◆ Input records
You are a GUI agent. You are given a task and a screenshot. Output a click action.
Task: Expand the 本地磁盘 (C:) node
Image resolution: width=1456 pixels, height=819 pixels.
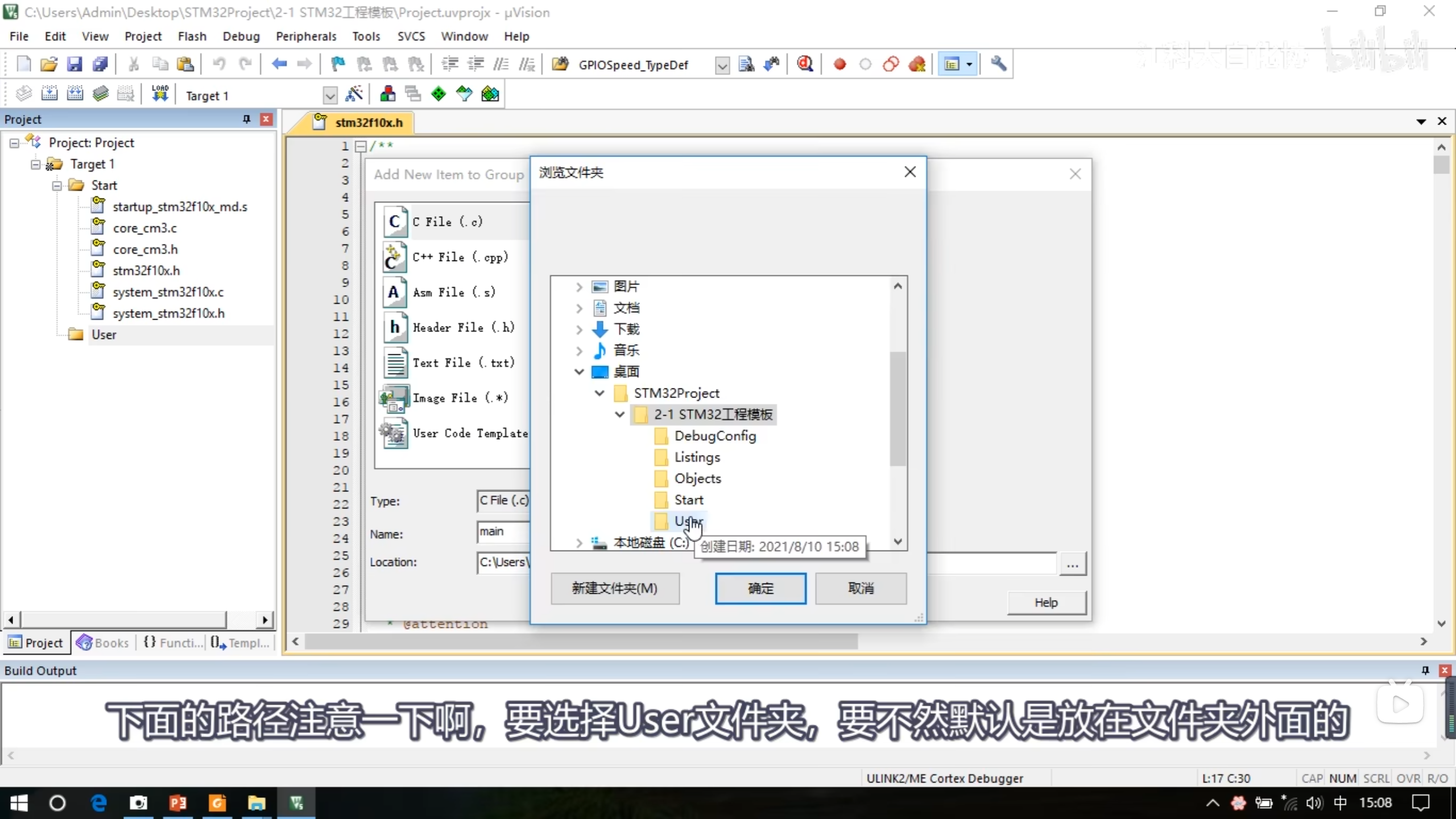coord(579,543)
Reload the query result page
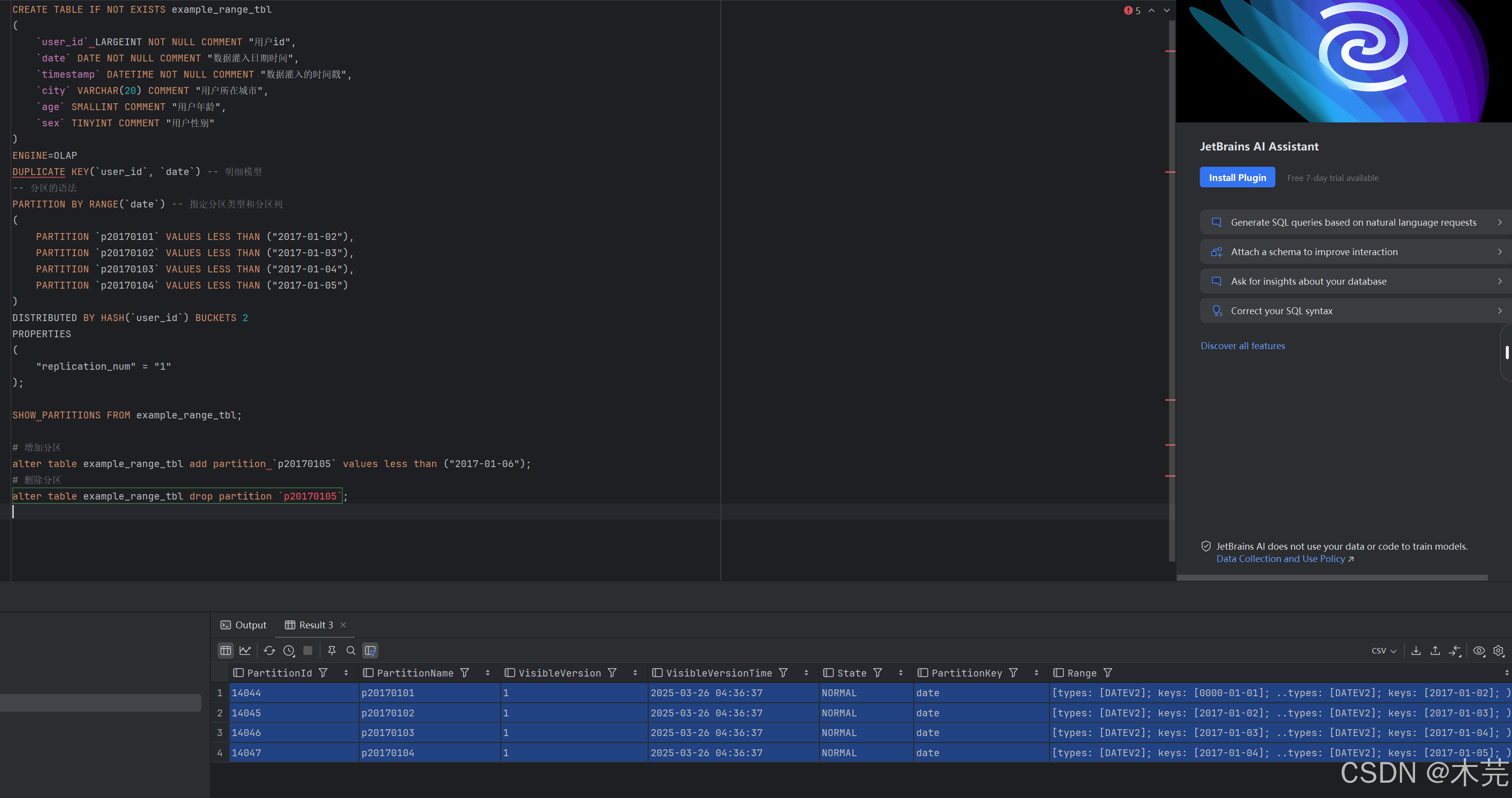1512x798 pixels. [x=269, y=650]
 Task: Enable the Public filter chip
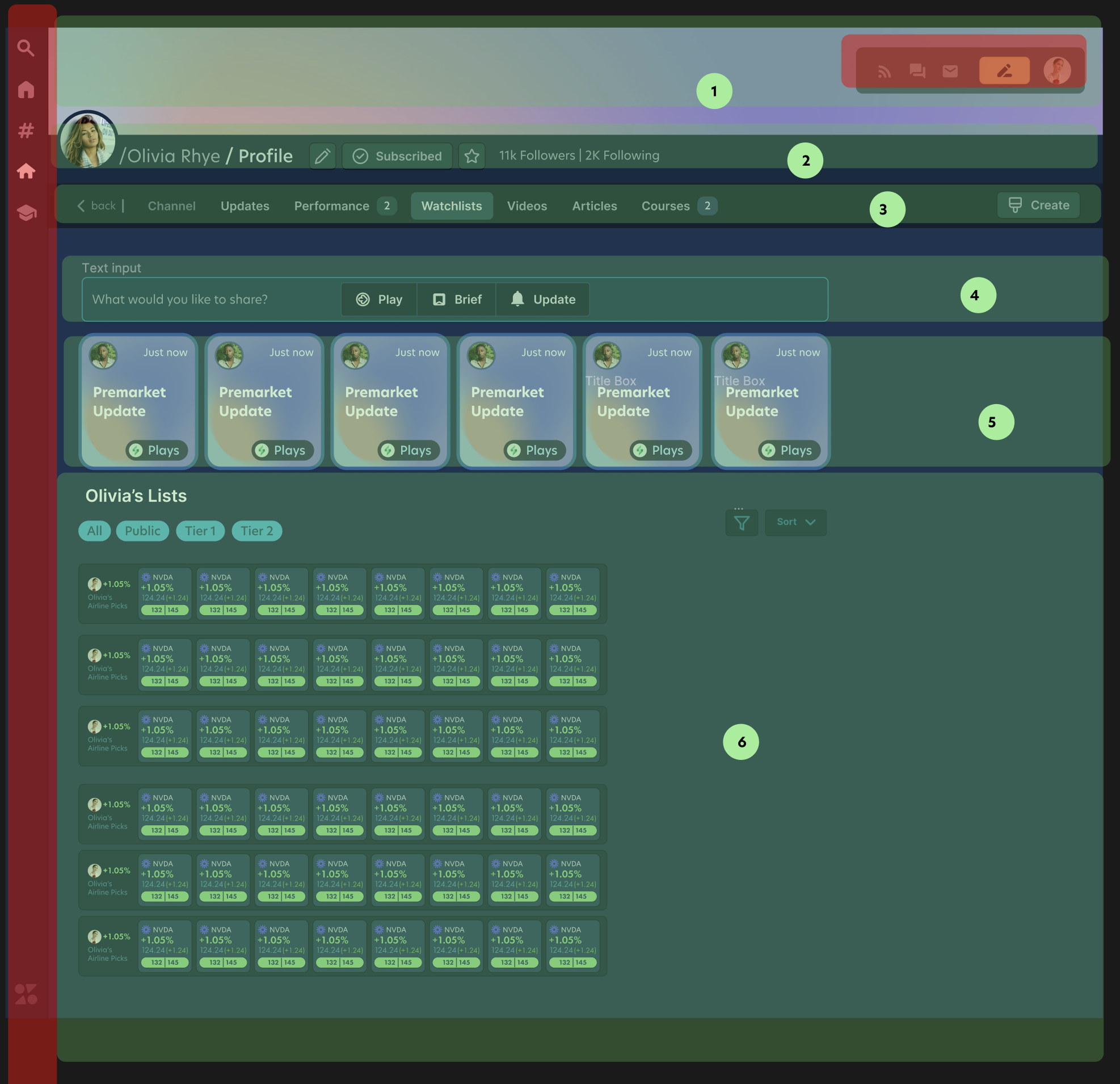(x=142, y=531)
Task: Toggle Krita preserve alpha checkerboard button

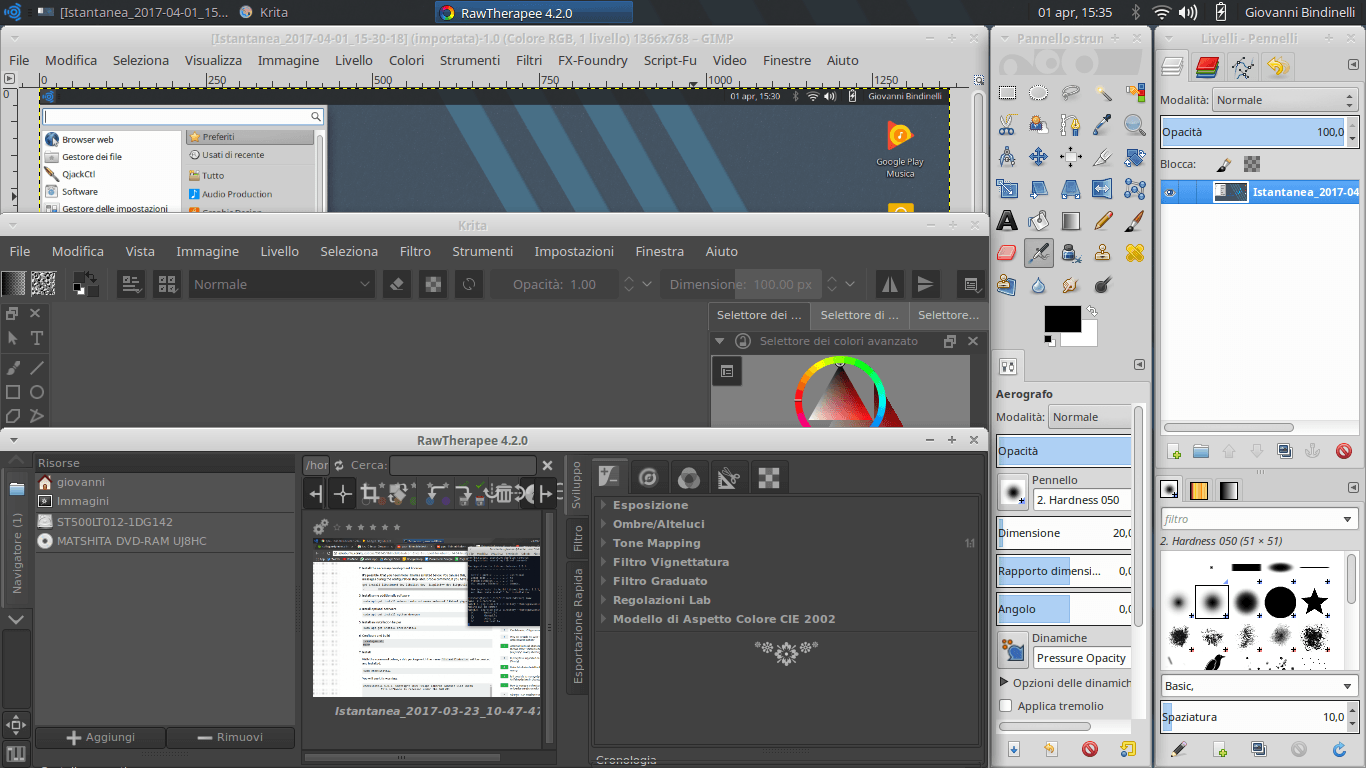Action: [x=432, y=284]
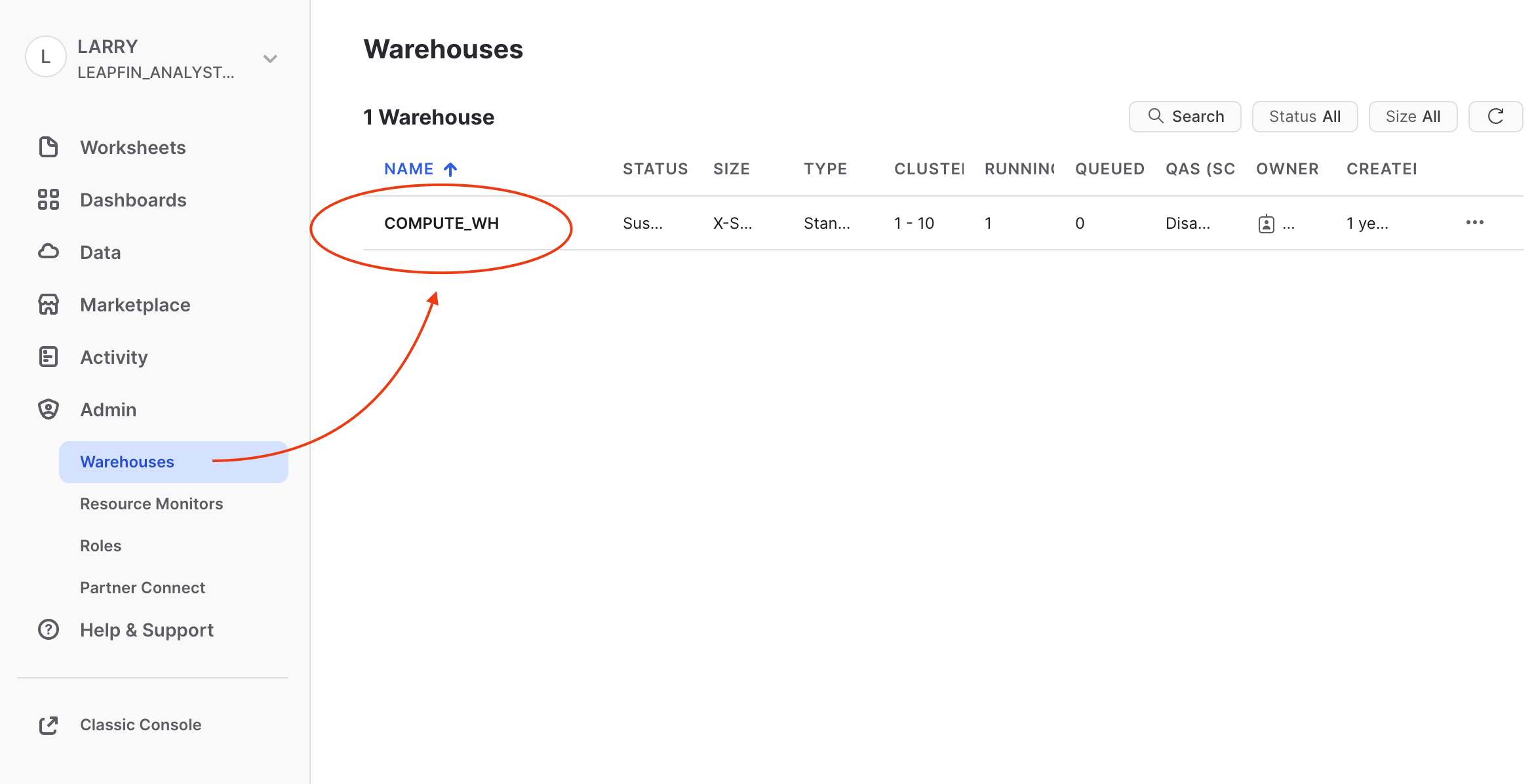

◆ Directions
Retype every one of the rows above word for word, leaving out the pictures.

◆ Exercise response
You are a GUI agent. You are given a task and a screenshot. Output a click action.
Task: Expand the 本地磁盘 (C:) node
Image resolution: width=1456 pixels, height=819 pixels.
coord(579,543)
Reload the query result page
1512x798 pixels. [x=269, y=650]
 Task: Enable the Public filter chip
(x=142, y=531)
Task: Toggle Krita preserve alpha checkerboard button

Action: [x=432, y=284]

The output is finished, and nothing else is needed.